Scientific classification
- Kingdom: Plantae
- Clade: Tracheophytes
- Clade: Angiosperms
- Clade: Monocots
- Order: Asparagales
- Family: Orchidaceae
- Subfamily: Epidendroideae
- Genus: Malaxis
- Species: M. bayardii
- Binomial name: Malaxis bayardii Fernald
- Synonyms: Malaxis bayardii fo. kelloggiae P.M. Br.

= Malaxis bayardii =

- Genus: Malaxis
- Species: bayardii
- Authority: Fernald
- Conservation status: CR
- Synonyms: Malaxis bayardii fo. kelloggiae P.M. Br.

Species of orchid

Malaxis bayardii, or Bayard's adder's-mouth orchid, is a species of orchid native to northeastern North America. It is found from Massachusetts to North Carolina, with isolated populations in Ohio and Nova Scotia. There are historical reports of the plant formerly growing in Vermont and New Jersey, but it seems to have been extirpated in those two states It grows in dry, open woods and pine barrens at elevations of less than 600 m (2000 feet).

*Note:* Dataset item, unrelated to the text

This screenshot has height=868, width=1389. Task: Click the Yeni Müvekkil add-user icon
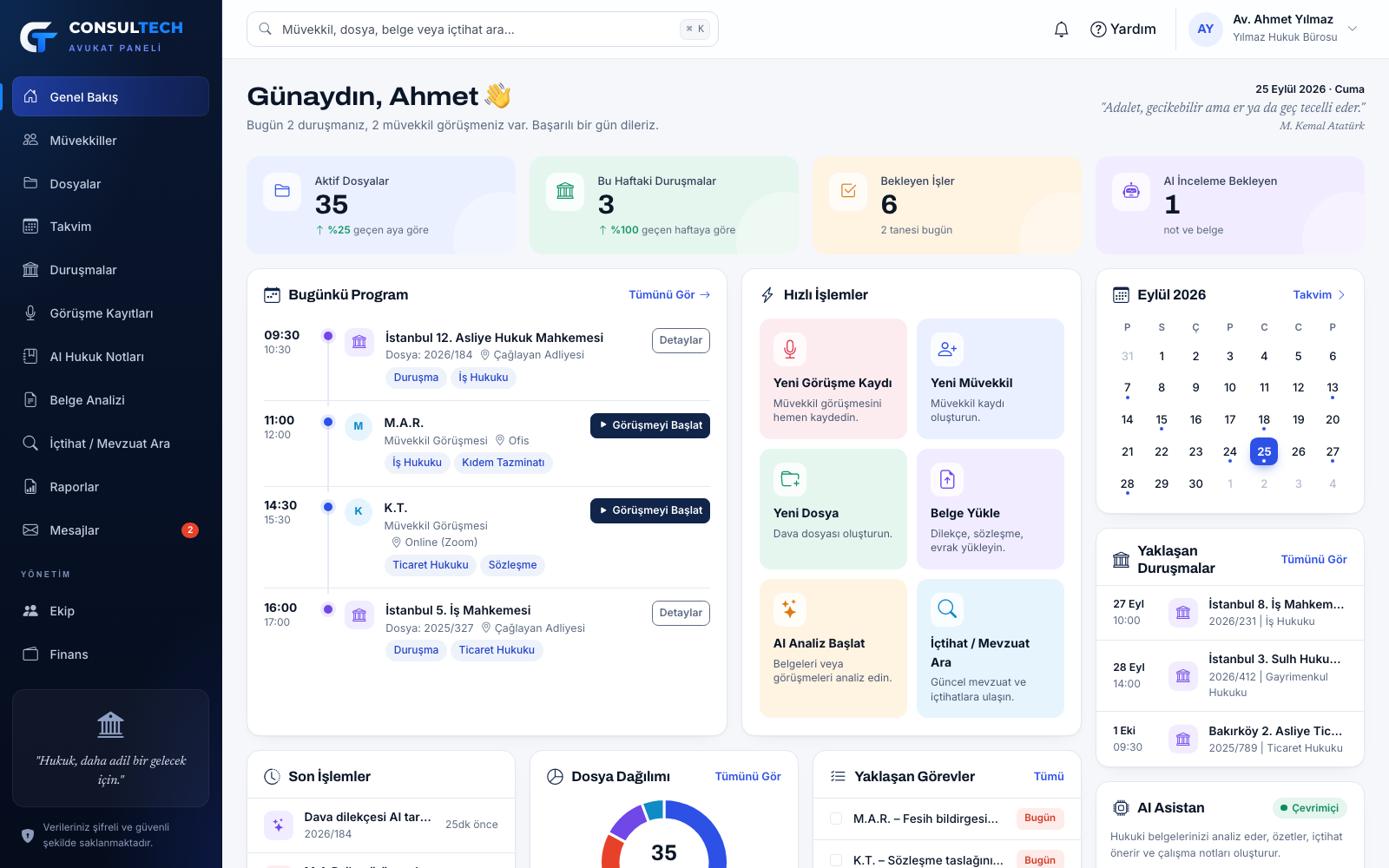[947, 349]
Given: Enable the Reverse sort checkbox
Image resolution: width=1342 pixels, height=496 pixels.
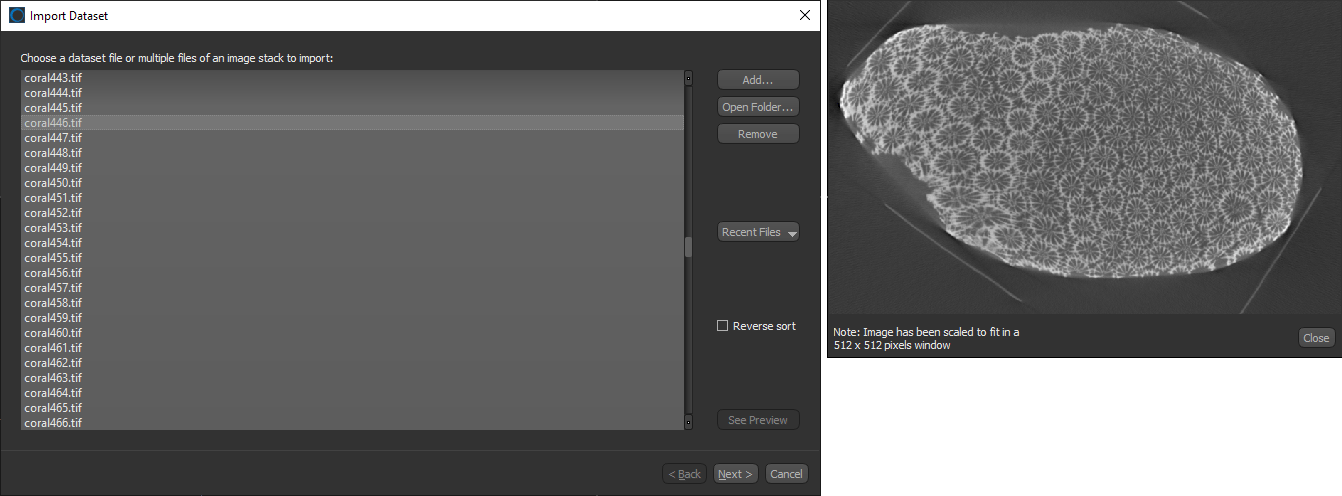Looking at the screenshot, I should coord(723,326).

Malaxis bayardii is a terrestrial herb up to 26 cm (10.4 inches) tall. It produces a pseudobulb up to 20 mm in diameter. It generally has only one leaf, occasionally two, about halfway up the stem. Flowers are small and green, borne in a raceme of up to 70 flowers.

==Conservation status==
It is listed as a special concern species and believed extirpated in Connecticut, as rare Massachusetts, and as endangered in New Jersey and in New York (state).